EXERCISE DIRECTIONS =>
Copy out the entries below exactly as they stand, but only from the line containing "Given: Click the Max Verstappen name cell" through the line containing "Task: Open the".

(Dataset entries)
━━━━

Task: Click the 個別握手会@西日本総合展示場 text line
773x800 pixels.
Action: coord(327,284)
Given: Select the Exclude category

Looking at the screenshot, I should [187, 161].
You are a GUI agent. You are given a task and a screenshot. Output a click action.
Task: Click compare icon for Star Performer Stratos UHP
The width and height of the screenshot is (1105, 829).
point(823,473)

━━━━

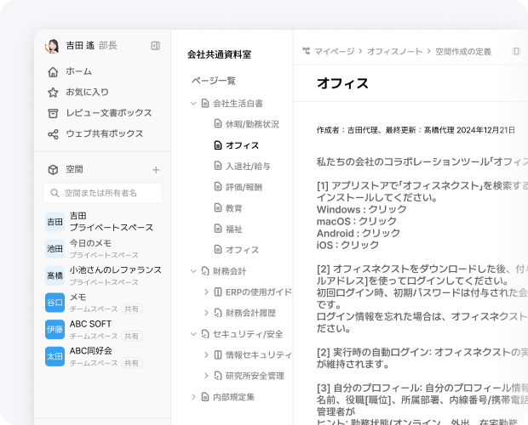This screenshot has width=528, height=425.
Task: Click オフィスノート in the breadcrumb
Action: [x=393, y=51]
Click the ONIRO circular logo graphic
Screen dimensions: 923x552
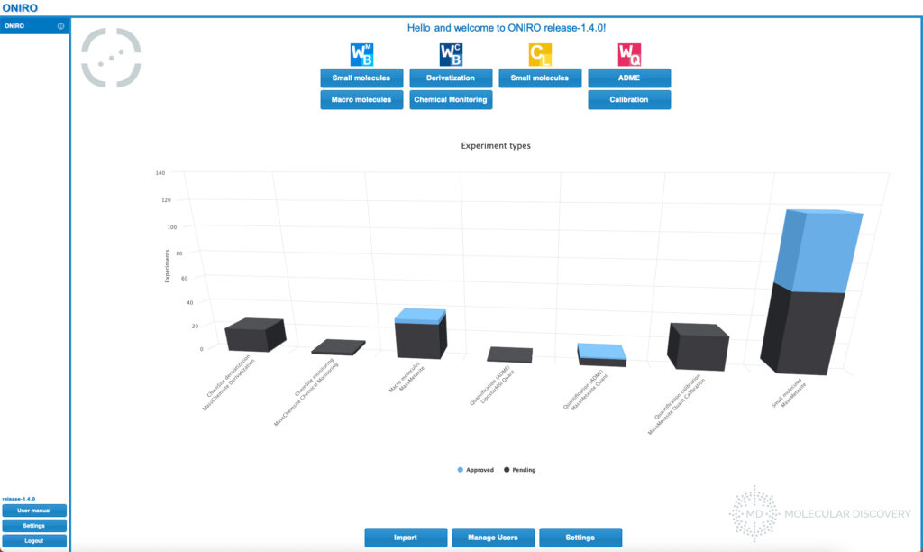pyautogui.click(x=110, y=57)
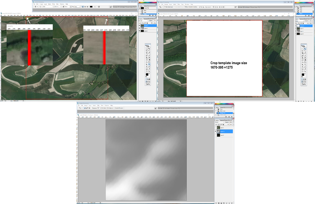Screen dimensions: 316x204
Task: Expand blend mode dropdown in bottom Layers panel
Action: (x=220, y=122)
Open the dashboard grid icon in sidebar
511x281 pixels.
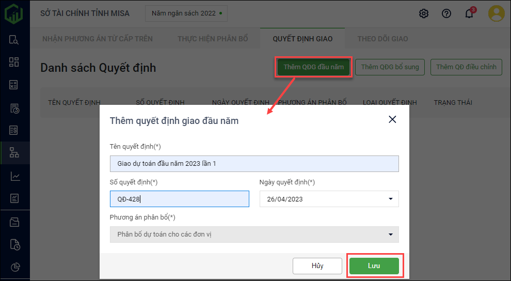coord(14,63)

━━━━

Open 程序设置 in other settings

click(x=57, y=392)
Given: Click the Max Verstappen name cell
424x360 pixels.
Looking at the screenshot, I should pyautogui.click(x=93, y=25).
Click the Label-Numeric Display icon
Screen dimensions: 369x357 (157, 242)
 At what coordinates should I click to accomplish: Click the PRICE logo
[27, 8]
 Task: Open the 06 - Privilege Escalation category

━━━━

YOUR RESPONSE =>
Given: Click the Max Verstappen name cell
424x360 pixels.
Looking at the screenshot, I should pyautogui.click(x=93, y=25).
Click the Label-Numeric Display icon
Screen dimensions: 369x357 (157, 242)
 At what coordinates should I click to accomplish: Click the PRICE logo
[27, 8]
 Task: Open the 06 - Privilege Escalation category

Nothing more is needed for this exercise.